Na época, o poeta Mário Quintana realiza um importante número de traduções do francês, em especial do "Em Busca do Tempo Perdido", de Proust. Em 1948, passando por momentos difíceis, a Editora Globo vê-se obrigada a fechar sua sala e, com isso, encerra seu período áureo.
Concomitante ao trabalho de tradutor, Herbert Caro firma-se como colaborador da "Revista do Globo", escrevendo ensaios e numerosos artigos para a mesma.

O balconista erudito
A experiência sui generis de Caro como balconista de uma antiga livraria do centro de Porto Alegre –a Livraria Americana– pode ser desfrutada através da leitura de suas crônicas publicadas no "Correio do Povo".

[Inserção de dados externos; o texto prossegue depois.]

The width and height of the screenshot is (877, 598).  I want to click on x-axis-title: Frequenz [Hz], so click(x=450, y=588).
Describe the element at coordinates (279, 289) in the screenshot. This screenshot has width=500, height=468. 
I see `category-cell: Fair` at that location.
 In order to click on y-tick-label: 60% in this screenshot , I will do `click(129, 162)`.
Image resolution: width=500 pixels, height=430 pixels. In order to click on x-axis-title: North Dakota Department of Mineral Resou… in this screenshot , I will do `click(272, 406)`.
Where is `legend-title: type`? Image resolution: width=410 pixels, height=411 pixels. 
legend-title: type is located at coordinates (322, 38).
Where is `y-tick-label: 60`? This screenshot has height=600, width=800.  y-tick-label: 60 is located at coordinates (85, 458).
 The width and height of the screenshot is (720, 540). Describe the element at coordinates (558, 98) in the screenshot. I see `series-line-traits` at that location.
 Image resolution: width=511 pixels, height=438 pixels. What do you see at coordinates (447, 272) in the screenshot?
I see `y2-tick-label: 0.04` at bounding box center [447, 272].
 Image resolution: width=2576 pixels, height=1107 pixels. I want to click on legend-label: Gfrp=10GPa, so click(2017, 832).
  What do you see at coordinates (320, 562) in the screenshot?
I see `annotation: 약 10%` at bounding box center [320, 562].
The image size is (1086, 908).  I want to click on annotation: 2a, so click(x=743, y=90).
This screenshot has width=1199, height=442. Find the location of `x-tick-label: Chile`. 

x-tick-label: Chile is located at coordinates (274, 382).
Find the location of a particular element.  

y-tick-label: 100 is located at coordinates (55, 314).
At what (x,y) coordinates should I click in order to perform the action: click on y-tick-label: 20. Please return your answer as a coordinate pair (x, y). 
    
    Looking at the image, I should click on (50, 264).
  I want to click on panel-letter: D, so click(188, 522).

Caro inicia a redação de suas memórias de livreiro, após cinco anos de experiência como balconista e gerente da seção de livros importados da Americana. Mantendo uma intensa correspondência com Erico Verissimo –quando este trabalhava nos EUA–, oportunidade não lhe faltava de submeter suas crônicas ao crivo apurado do amigo distante.
Timidamente, aparecem suas primeiras crônicas, nas páginas do "Correio", encabeçadas pelo título "Balcão de Livraria", que também batiza o volume de 17 crônicas selecionadas, integrando a série "Aspectos", editada pelo Ministério da Educação e Cultura (MEC), em 1960.
Muitas das questões abordadas e das discussões promovidas por Caro –ao longo de dezenas de textos– continuam atuais e revitalizam o debate de hoje. Exemplo disso é o trecho que segue:
"Em minha opinião, não há bastante revistas literárias no Brasil. Há pelo menos uma, que falta, e que poderia ser de grande utilidade para muita gente –livreiros, editores e leitores" (3).
Para divulgar o lançamento do volume publicado, "Balcão de Livraria", Geir Campos, à frente do programa "Movimento Literário", da Rádio do Ministério da Educação e Cultura, apresenta, em uma das noites, a leitura e os comentários da crônica jornalística de Caro. Esse programa foi ao ar em 14 de julho de 1960.
As crônicas mantêm uma veia estilística inconfundível, domínio invejável da língua portuguesa e um humor não raras vezes refinado.